Readers who are not ready to be seduced by either avant-garde or contemporary ideas about the fragmentation of the self will still find much to admire in this catalogue, not the least of which the high-quality reproductions of the images from the show, their generous number, and thoughtful arrangement. Approached without cynicism, at least as far as the identity issue is concerned, both sets of self-portraits testify to a certain balance between the recognizable and the unrecognizable. The problem, however, is that one becomes accustomed very quickly to the unmistakable style of both women, as well as to their features – right down to the expression of their eyes through the openings of the many masks used as obfuscating props. The relationship with the “other,” a moment of destabilization, is quickly reconnected to the recognized world of human relations.

This interesting realization questions our ability to recognize ourselves much more radically than the (now) predictable wearing of disguises, which we associate closely with other women photographers such as Catherine Opie and Cindy Sherman. (Wearing even photographs herself in character as Robert Mapplethorpe and Dian Arbus.) We can then give different meanings to these works, but the essential thing is that the given senses will be induced by the experience undergone, and not the other way around. These are photographs that give meaning to looking. They also express an essential aspect of contemporary subjectivity, namely that our interiority is composed of idiosyncrasies, whether of beliefs, fantasies, emotions, or neuroses, which have in common to be absolutely incommunicable. The private person is not necessarily secretive, since she is in any case inaccessible. On the other hand, appearance, with its social dimension, is certainly more readable. The limits of interpretation are here the truth of experience. The reception of the work places the spectator before a dilemma between its documentary value and its formal value.

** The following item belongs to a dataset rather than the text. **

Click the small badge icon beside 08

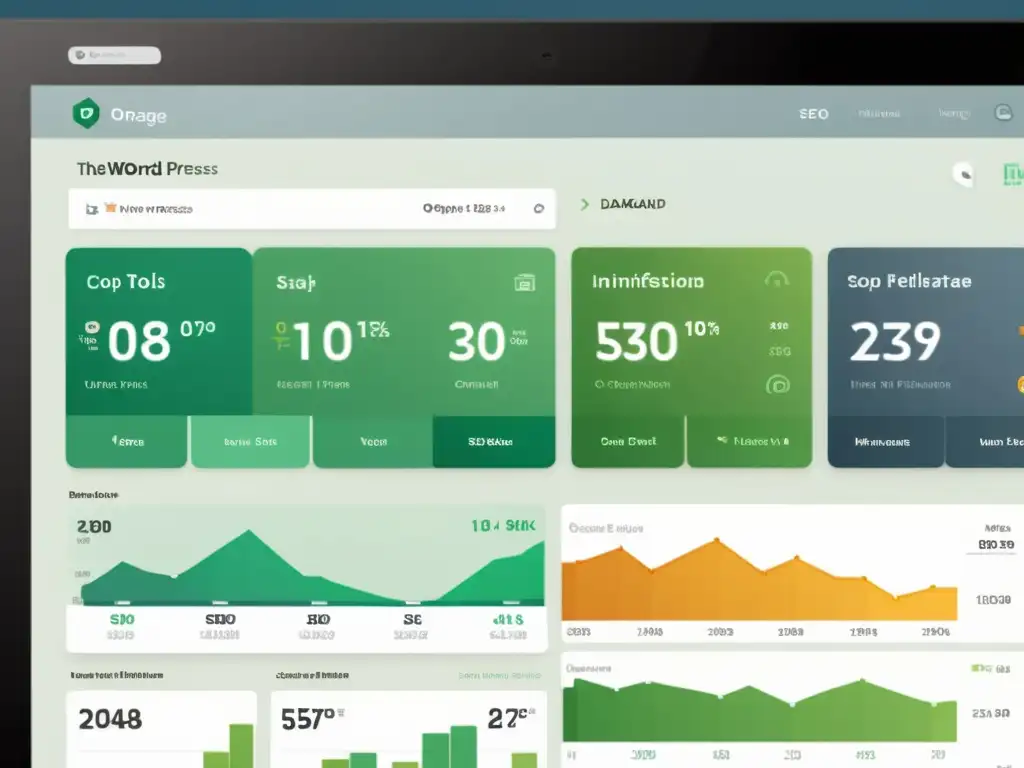91,327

Slowly inspecting the catalogue reinforces, at this crucial moment, that part of the innovation in both Cahun’s and Wearing’s work reside precisely in their distinctive biologies. Both artists are also masters not just of a kind of subversive mimicry but also of the technical craft of photography, from lighting to staging, composition to collage, and especially body positioning and eye contact. In this sense the two women do belong together, if not always conceptually, then technically.